• **Text for analysis**:
◇ ◇ ◇

COVID-19 Day 77: The Swedish Model of COVID Yields Surprising Results.

Google “Swedish Model” and you’ll get more than COVID-19 research

If you want to learn more about Swedish policies concerning COVID-19 try Googling “Swedish Model” and select ‘IMAGES’ The results are vastly different than epidemiological data charts I’ve seen for other countries but it looks promising (above).

Much talk has been made about Sweden’s COVID-19 response. Oddly, depending on your political position you get either, Sweden made a reckless decision that cost lives (more than the rest of Scandinavia) or you get the position that Sweden’s strategy worked because they kept deaths relatively low without putting people out of work and going into trillions of dollars in debt. Both are true.

Much of the criticism leveled at Sweden is in comparison to neighboring Nordic countries: Norway, Denmark, and Finland. Unlike its neighbors or most of Europe, Sweden didn’t close ‘non-essential’ business or impose stay-at-home orders. The result, critics charge, was Swedens COVID-19 case rates are 3x higher and death rates 10x higher than its Nordic neighbors.

The deaths weren’t due to an overwhelmed healthcare system, as happened in Lombardy, Italy. Most of Swedens deaths occurred at senior nursing homes, whose residents continued to interact with the general population. Even the architect of Swedens COVID strategy, epidemiologist Anders Tegnell, regrets they did not do more to isolate their seniors.

◇ ◇ ◇

(Source records)
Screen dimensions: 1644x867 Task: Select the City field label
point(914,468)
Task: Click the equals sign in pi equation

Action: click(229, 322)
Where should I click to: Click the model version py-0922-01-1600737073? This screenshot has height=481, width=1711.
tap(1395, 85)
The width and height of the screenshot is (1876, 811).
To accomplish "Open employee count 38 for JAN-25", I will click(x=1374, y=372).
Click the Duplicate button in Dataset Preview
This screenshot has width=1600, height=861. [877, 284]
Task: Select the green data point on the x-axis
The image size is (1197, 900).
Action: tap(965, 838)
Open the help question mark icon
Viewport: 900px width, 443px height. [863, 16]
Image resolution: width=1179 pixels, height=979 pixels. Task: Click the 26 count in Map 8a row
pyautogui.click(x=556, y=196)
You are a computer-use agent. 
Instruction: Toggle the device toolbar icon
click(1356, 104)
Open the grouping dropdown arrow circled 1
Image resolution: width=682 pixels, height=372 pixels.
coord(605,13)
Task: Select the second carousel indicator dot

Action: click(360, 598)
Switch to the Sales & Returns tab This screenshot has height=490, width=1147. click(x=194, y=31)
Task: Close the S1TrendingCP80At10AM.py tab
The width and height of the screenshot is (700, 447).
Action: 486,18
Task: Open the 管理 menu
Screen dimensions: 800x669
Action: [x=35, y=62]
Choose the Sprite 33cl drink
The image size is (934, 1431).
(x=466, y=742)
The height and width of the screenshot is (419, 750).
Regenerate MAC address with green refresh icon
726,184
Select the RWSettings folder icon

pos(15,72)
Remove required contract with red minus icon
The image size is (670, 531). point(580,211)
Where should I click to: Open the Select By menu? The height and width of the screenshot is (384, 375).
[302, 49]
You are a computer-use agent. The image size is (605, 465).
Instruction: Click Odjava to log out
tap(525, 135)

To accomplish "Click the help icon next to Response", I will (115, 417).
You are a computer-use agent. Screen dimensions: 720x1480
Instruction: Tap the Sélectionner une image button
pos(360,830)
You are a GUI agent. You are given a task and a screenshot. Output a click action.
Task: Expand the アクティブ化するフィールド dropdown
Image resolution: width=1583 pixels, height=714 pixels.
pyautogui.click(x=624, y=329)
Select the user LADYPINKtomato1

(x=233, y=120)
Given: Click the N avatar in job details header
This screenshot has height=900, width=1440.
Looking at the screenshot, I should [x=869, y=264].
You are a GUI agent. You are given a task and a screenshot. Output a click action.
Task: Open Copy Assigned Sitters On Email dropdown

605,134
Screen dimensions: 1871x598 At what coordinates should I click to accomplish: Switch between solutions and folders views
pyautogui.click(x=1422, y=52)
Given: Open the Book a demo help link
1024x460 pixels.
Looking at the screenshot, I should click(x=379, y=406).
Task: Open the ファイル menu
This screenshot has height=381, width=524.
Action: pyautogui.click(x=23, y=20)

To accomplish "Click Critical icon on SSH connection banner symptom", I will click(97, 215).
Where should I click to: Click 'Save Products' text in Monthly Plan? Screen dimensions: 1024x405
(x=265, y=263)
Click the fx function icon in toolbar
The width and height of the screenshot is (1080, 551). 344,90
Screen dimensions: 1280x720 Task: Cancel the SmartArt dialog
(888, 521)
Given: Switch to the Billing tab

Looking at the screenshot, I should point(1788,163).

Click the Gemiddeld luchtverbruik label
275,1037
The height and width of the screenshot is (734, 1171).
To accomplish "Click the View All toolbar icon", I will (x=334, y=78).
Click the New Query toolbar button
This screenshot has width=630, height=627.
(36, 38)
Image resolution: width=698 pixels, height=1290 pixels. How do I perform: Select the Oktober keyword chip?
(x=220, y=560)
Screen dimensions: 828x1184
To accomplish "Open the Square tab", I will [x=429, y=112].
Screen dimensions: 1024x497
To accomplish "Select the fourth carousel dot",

◇ ◇ ◇

• **Your task**:
Name every country mentioned in the text on Sweden's COVID-19 response.

• **Reply**:
Sweden, Norway, Denmark, Finland, Italy